Bien évidemment je faisais celui qui ne voit rien ce qui avait pour effet d'accentuer ses efforts de séduction. 
Au moment de payer, je me suis dit que je n'avais pas grand chose à faire ce vendredi soir et que je pouvais essayer quelque chose. Si ça marchait tant mieux, sinon il y a le câble à cet hôtel, il y aura toujours quelque chose à regarder.
Quand elle m'a apporté le plateau de l'addition avec l'air renfrogné de quelqu'un qui n'est pas arrivé à ses fins, j'ai mis ma carte bancaire pour le règlement avec la carte de l'hôtel sur laquelle j'avais indiqué mon numéro de chambre. Elle prit les deux cartes sans rien dire, procéda à l'encaissement, me rendit ma carte bancaire, pas l'autre. Je laissais un pourboire puis rentrais à l'hôtel.
Je pris une douche et enroulé dans une serviette de bain, je m'allongeais sur le lit et allumais la télé. Pour pas longtemps.
Quelqu'un tapait doucement à la porte. Je me doutais un peu qui ça pouvait être. 
A peine la porte ouverte, elle se jeta sur moi et, avec fougue,me couvrit de baisers de haut en bas.
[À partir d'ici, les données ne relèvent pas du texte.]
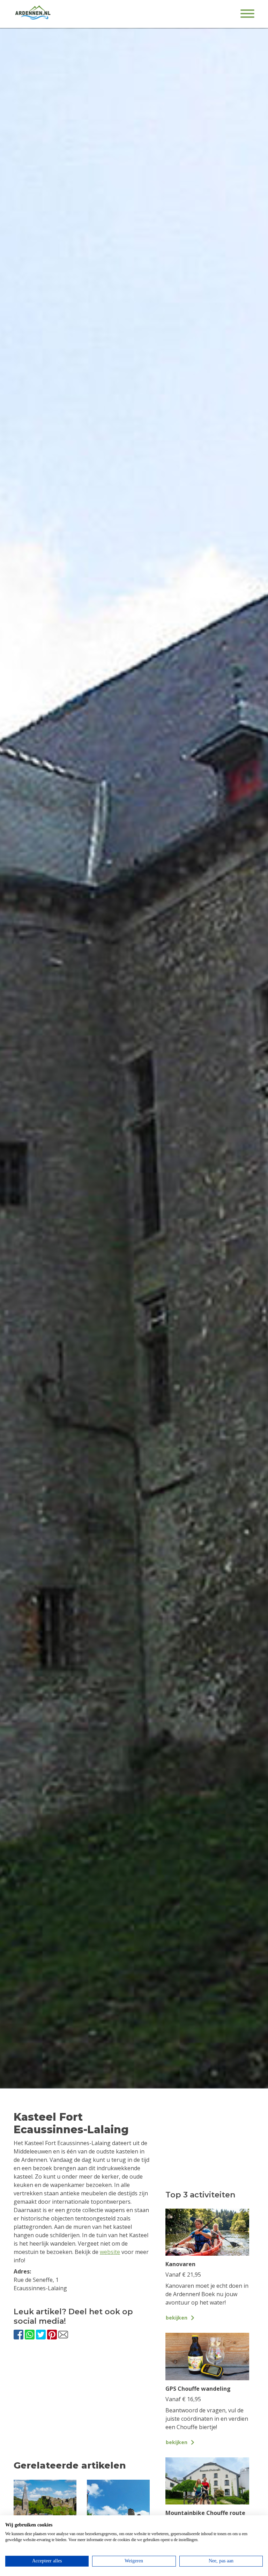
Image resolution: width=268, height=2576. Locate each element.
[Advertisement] (81, 2406)
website (110, 2252)
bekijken (176, 2317)
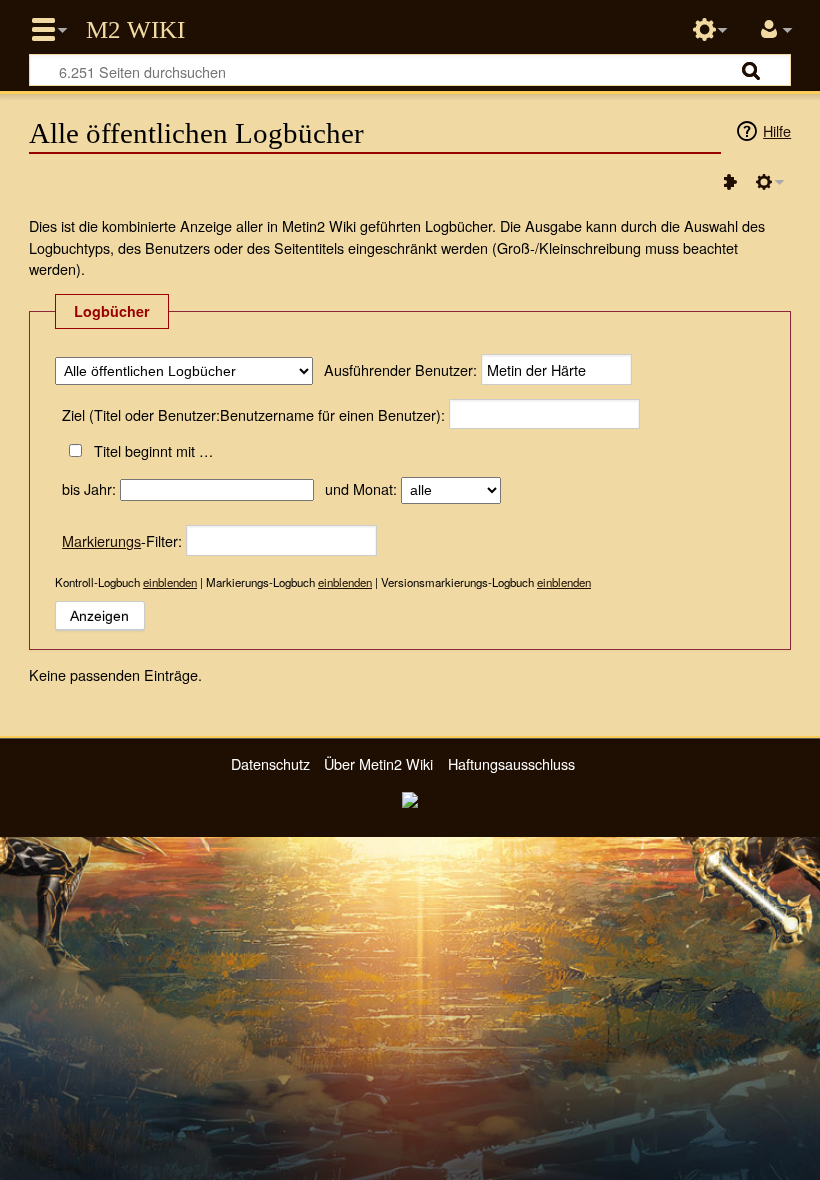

Elle m'arracha la serviette et entreprit de prendre en bouche l'objet de son désir qui déjà avait pris une fière allure.
Je reculais un peu en l’entraînant à ma suite sans qu'elle interrompe sa tâche pour quand même fermer la porte. Elle savait y faire avec sa bouche, s'aidant de ses mains pour caresser et explorer, sachant trouver les points de plaisir. La Diablesse me fit atteindre l'extase plus vite que je ne l'aurais voulu. 
Arrivé à ses fins elle releva la tête en me regardant avec fierté de m'avoir contraint à lui donner ce qu'elle voulait. Je la relevais, la jetais sur le lit. Lentement, je l'ai déshabillée pour dévoiler tous ses secrets, ne gardant que ses bas pour habiller notre nuit.
Je passe sur la suite. Je ne veux pas vous choquer ou provoquer des émois gênants à la lecture de ce qui est arrivé ensuite. Je garde le secret là dessus. Sachez seulement que sa fougue n'avait d'égale que sa créativité. J'avais trouvé une amante experte, aimant l'amour et le pratiquant sous toutes ses formes à la perfection. Enfin, c'est elle qui m'avait trouvé pour être honnête.
La Bonne Mère a du faire beaucoup de prières pour rattraper ce que nous avons fait cette nuit. Elle doit même encore prier.